→ **Exercise**: Copy out the entire article on the Scream Queens episode "Scream Again" word for word, with nothing left out or changed.

→ **Excerpt provided**:
--- START ---

- Episode no.: Season 2 Episode 1
- Directed by: Brad Falchuk
- Written by: Ryan Murphy & Brad Falchuk & Ian Brennan
- Production code: 2AYD01
- Original air date: September 20, 2016
- Running time: 42 minutes

Guest appearances
- Niecy Nash as Special Agent Denise Hemphill; Jerry O'Connell as Dr. Mike; Cecily Strong as Catherine Hobart; Laura Bell Bundy as Nurse Thomas; Jeremy Batiste as Bill Hollis; Trilby Glover as Jane;

Episode chronology
| ← Previous "The Final Girl(s)" | Next → "Warts and All" |
- Scream Queens (season 2)

= Scream Again (Scream Queens) =

"Scream Again" is the season premiere and the fourteenth episode of the horror black comedy series Scream Queens, which premiered on Fox on September 20, 2016. It was directed by Brad Falchuk and written by Falchuk and his co-creators, Ryan Murphy and Ian Brennan. The episode was watched by 2.17 million viewers and received mixed to positive reviews from critics.

The episode revolves around Cathy Munsch's recent acquisition, the C.U.R.E. Hospital, which she bought in order to cure the incurable and to reorganize the U.S. health system, while flashbacks shows a connection with the hospital from 1985. Zayday Williams and the Chanels are cast as medical students by Cathy, while a new serial killer surfaces.

== Plot ==
In 1985, a pregnant woman interrupts a Halloween party in need of help for her husband and is directed to Dr. Mike, who tells her that he'll help her husband; then, Dr. Mike injects the woman's husband with an anesthetic and dumps the body in a swamp outside the hospital instead while she waits.

--- END ---

→ **Excerpted records**:
--- START ---

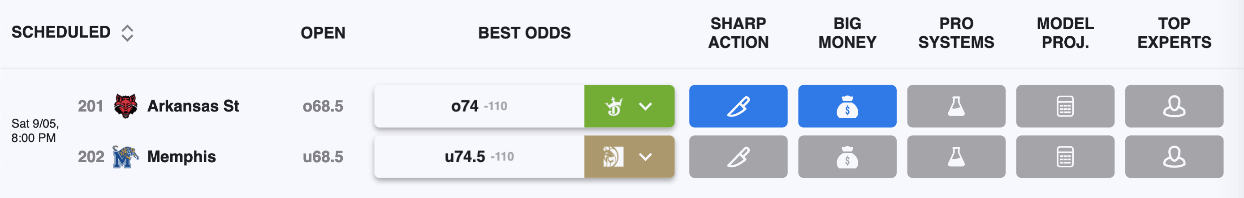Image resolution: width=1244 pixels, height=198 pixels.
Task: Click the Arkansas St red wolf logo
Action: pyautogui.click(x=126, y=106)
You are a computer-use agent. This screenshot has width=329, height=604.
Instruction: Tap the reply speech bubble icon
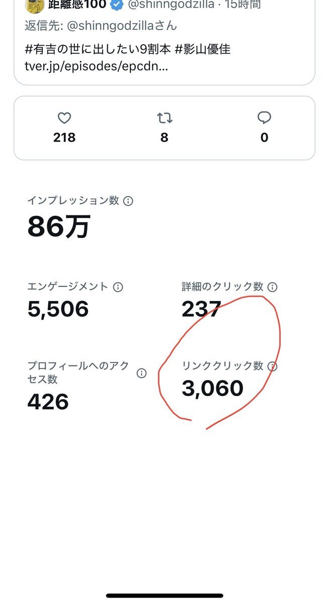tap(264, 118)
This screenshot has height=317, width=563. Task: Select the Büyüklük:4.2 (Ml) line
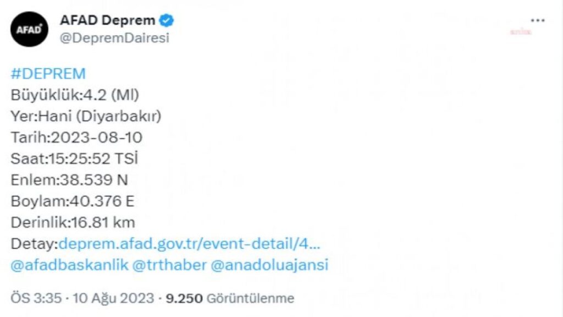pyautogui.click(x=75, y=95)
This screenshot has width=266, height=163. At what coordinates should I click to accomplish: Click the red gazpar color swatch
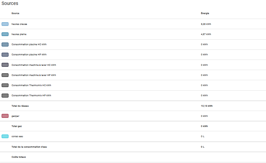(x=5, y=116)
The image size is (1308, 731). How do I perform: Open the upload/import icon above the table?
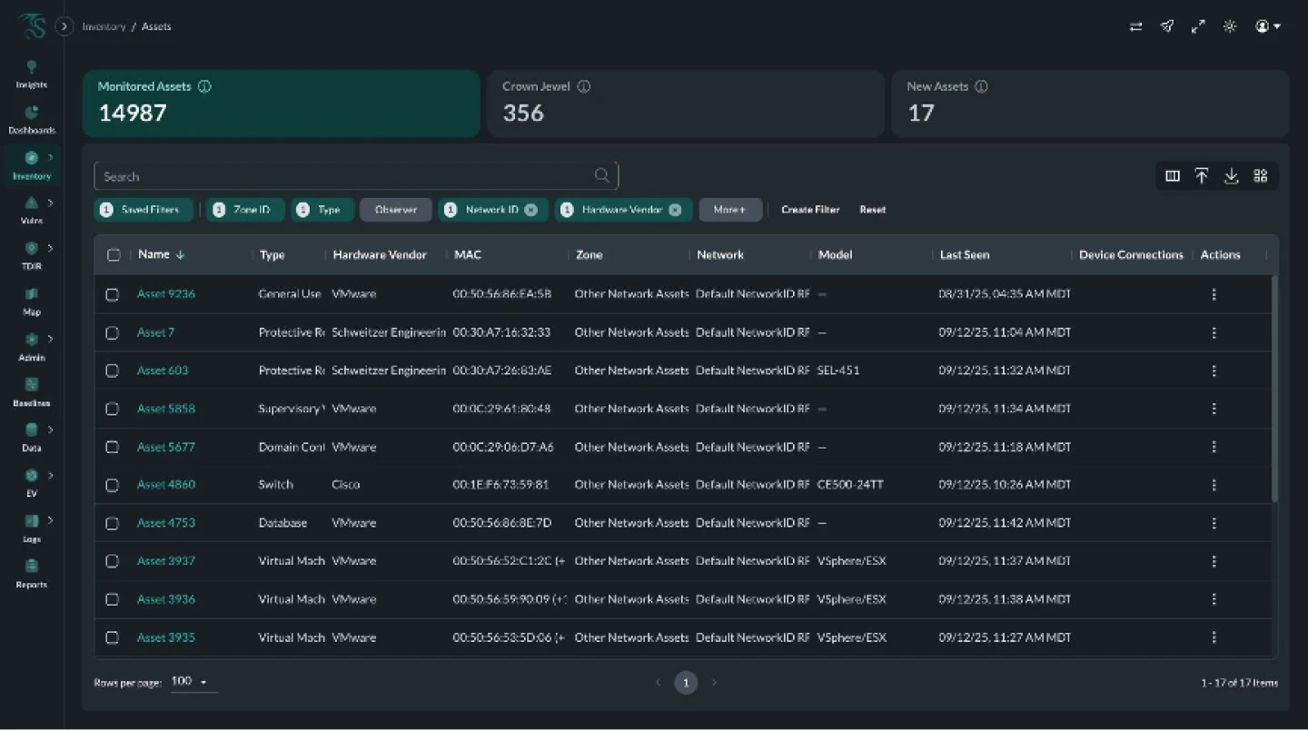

--- END ---

→ **Solution to this task**:
- Episode no.: Season 2 Episode 1
- Directed by: Brad Falchuk
- Written by: Ryan Murphy & Brad Falchuk & Ian Brennan
- Production code: 2AYD01
- Original air date: September 20, 2016
- Running time: 42 minutes

Guest appearances
- Niecy Nash as Special Agent Denise Hemphill; Jerry O'Connell as Dr. Mike; Cecily Strong as Catherine Hobart; Laura Bell Bundy as Nurse Thomas; Jeremy Batiste as Bill Hollis; Trilby Glover as Jane;

Episode chronology
| ← Previous "The Final Girl(s)" | Next → "Warts and All" |
- Scream Queens (season 2)

= Scream Again (Scream Queens) =

"Scream Again" is the season premiere and the fourteenth episode of the horror black comedy series Scream Queens, which premiered on Fox on September 20, 2016. It was directed by Brad Falchuk and written by Falchuk and his co-creators, Ryan Murphy and Ian Brennan. The episode was watched by 2.17 million viewers and received mixed to positive reviews from critics.

The episode revolves around Cathy Munsch's recent acquisition, the C.U.R.E. Hospital, which she bought in order to cure the incurable and to reorganize the U.S. health system, while flashbacks shows a connection with the hospital from 1985. Zayday Williams and the Chanels are cast as medical students by Cathy, while a new serial killer surfaces.

== Plot ==
In 1985, a pregnant woman interrupts a Halloween party in need of help for her husband and is directed to Dr. Mike, who tells her that he'll help her husband; then, Dr. Mike injects the woman's husband with an anesthetic and dumps the body in a swamp outside the hospital instead while she waits.